INSTRUCTIONS FOR THE TASK: Drop the pictures and extract exactly the lines from the one that contains "Task: Click the magenta" through the end of the material.

*** MATERIAL FOR THE TASK

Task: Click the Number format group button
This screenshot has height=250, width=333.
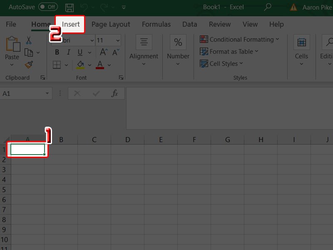Action: click(x=178, y=50)
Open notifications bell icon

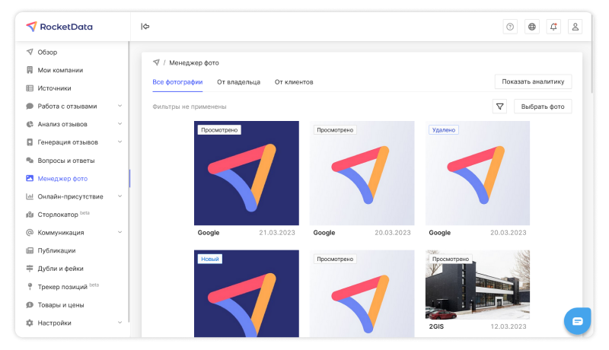pyautogui.click(x=553, y=27)
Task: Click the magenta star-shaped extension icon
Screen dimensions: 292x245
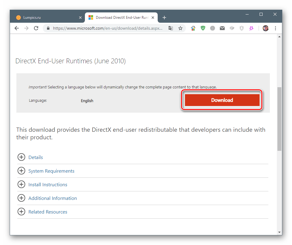Action: (251, 28)
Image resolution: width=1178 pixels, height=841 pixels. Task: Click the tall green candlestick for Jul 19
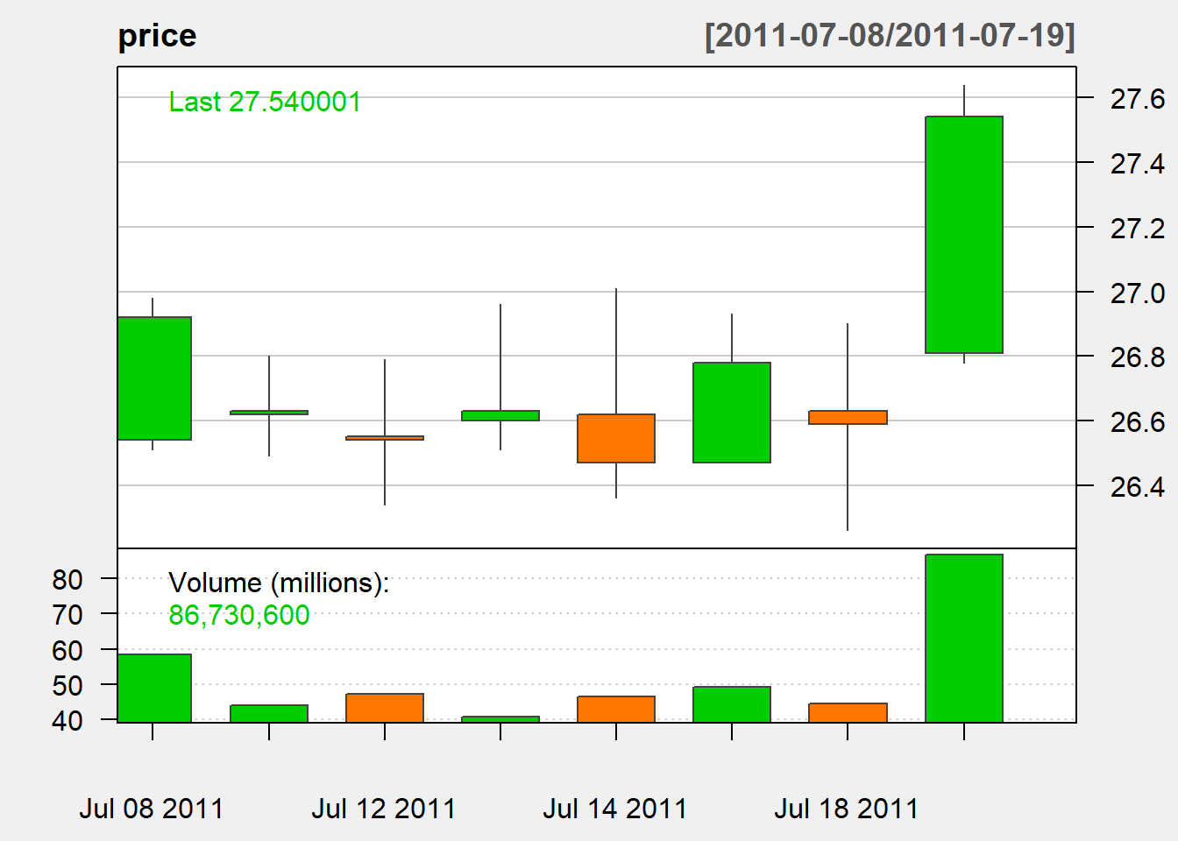[963, 235]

******

EXERCISE RESPONSE:
Task: Click the magenta star-shaped extension icon
Screen dimensions: 292x245
Action: (251, 28)
Image resolution: width=1178 pixels, height=841 pixels. Task: Click the tall green candlestick for Jul 19
[963, 235]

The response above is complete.